• **What is expected**
Give every entry again, exactly.

[Opening Input material section]

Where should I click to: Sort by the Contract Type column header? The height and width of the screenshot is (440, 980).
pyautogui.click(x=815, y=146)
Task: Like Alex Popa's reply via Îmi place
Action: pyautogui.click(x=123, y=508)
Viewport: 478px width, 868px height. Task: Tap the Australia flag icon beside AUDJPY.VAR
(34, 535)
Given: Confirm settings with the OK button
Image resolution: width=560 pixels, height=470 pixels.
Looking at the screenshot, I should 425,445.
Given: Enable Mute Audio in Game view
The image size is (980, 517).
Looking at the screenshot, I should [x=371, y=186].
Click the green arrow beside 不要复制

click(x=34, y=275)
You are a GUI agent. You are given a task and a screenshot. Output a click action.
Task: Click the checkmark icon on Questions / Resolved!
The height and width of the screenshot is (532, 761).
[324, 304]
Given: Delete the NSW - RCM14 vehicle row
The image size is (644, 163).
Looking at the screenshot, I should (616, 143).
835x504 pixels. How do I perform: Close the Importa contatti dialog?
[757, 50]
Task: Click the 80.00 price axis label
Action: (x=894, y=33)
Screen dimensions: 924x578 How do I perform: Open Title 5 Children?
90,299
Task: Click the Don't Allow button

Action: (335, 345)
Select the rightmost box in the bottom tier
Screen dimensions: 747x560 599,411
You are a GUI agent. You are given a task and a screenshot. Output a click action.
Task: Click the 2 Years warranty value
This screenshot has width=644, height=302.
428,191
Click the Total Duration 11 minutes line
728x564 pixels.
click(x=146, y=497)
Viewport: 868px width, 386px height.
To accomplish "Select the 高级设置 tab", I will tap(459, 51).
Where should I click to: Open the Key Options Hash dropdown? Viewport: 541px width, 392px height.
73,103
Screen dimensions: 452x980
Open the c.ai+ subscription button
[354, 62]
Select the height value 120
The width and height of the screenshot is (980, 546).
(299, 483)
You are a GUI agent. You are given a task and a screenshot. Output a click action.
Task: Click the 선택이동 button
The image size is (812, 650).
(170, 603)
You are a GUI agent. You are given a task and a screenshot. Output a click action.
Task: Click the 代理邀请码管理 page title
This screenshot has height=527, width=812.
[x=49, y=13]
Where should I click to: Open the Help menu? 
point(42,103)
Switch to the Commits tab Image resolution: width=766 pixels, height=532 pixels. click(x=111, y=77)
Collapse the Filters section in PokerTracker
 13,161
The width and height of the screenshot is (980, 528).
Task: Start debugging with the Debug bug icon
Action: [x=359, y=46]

[Closing Input material section]

• **Output of the task**
Where should I click to: Sort by the Contract Type column header? The height and width of the screenshot is (440, 980).
pyautogui.click(x=815, y=146)
Task: Like Alex Popa's reply via Îmi place
Action: pyautogui.click(x=123, y=508)
Viewport: 478px width, 868px height. Task: Tap the Australia flag icon beside AUDJPY.VAR
(34, 535)
Given: Confirm settings with the OK button
Image resolution: width=560 pixels, height=470 pixels.
Looking at the screenshot, I should 425,445.
Given: Enable Mute Audio in Game view
The image size is (980, 517).
Looking at the screenshot, I should [x=371, y=186].
Click the green arrow beside 不要复制

click(x=34, y=275)
You are a GUI agent. You are given a task and a screenshot. Output a click action.
Task: Click the checkmark icon on Questions / Resolved!
The height and width of the screenshot is (532, 761).
[324, 304]
Given: Delete the NSW - RCM14 vehicle row
The image size is (644, 163).
Looking at the screenshot, I should (616, 143).
835x504 pixels. How do I perform: Close the Importa contatti dialog?
[757, 50]
Task: Click the 80.00 price axis label
Action: (x=894, y=33)
Screen dimensions: 924x578 How do I perform: Open Title 5 Children?
90,299
Task: Click the Don't Allow button

Action: (335, 345)
Select the rightmost box in the bottom tier
Screen dimensions: 747x560 599,411
You are a GUI agent. You are given a task and a screenshot. Output a click action.
Task: Click the 2 Years warranty value
This screenshot has width=644, height=302.
428,191
Click the Total Duration 11 minutes line
728x564 pixels.
click(x=146, y=497)
Viewport: 868px width, 386px height.
To accomplish "Select the 高级设置 tab", I will tap(459, 51).
Where should I click to: Open the Key Options Hash dropdown? Viewport: 541px width, 392px height.
73,103
Screen dimensions: 452x980
Open the c.ai+ subscription button
[354, 62]
Select the height value 120
The width and height of the screenshot is (980, 546).
(299, 483)
You are a GUI agent. You are given a task and a screenshot. Output a click action.
Task: Click the 선택이동 button
The image size is (812, 650).
(170, 603)
You are a GUI agent. You are given a task and a screenshot. Output a click action.
Task: Click the 代理邀请码管理 page title
This screenshot has height=527, width=812.
[x=49, y=13]
Where should I click to: Open the Help menu? 
point(42,103)
Switch to the Commits tab Image resolution: width=766 pixels, height=532 pixels. click(x=111, y=77)
Collapse the Filters section in PokerTracker
 13,161
The width and height of the screenshot is (980, 528).
Task: Start debugging with the Debug bug icon
Action: [x=359, y=46]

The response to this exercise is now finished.